Praise for
Duns Scotus’s Doctrine of Categories and Meaning
Heidegger’s early engagement with medieval philosophy via neo-Kantian logic foreshadows his later explorations of being, truth, and meaning. He concludes by challenging himself to grapple with “historical spirit.” Bagchee and Gower’s meticulous translation brings this formative phase of Heidegger’s thought to English-speaking readers.
—Richard Polt, Xavier University
Heidegger’s Habilitationsschrift, submitted to the University of Freiburg in 1915, at the age of twenty-six, takes up themes central to scholastic ontology and logic: the categories of reality and the differentiations of meaning. Quite traditional topics, these are not themes that one might suspect would help open the way to the revolutionary work of 1927, Being and Time. And yet: here one sees the phenomenological gifts already at work in the young Heidegger. Here one finds the early formulations of the hermeneutics of facticity and the first hints of the notion of formal indication—one finds the earliest signs of the revolutionary work to come.

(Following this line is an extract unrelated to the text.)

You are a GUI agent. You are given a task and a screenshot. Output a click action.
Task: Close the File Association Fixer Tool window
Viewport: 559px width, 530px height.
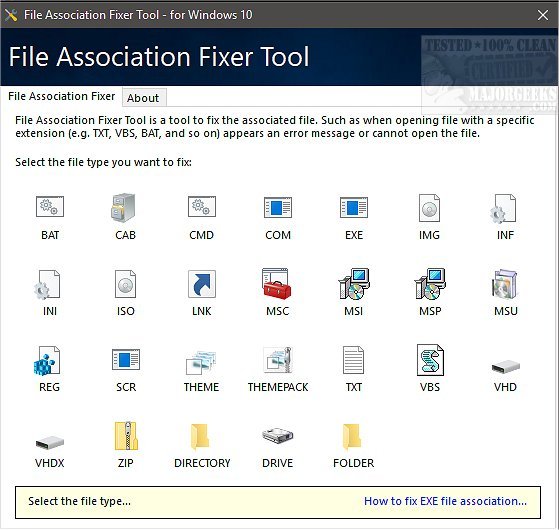543,15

Ably translated, this text offers insights into key problems of scholasticism as well as into the genesis of the philosophical revolutionary that Heidegger would soon become.
—Dennis Schmidt, Western Sydney University
With this careful and scholarly translation of Heidegger’s postdoctoral thesis, Bagchee and Gower have provided an indispensable resource for anyone seeking to understand the trajectory of Heidegger's early thinking. A splendid achievement.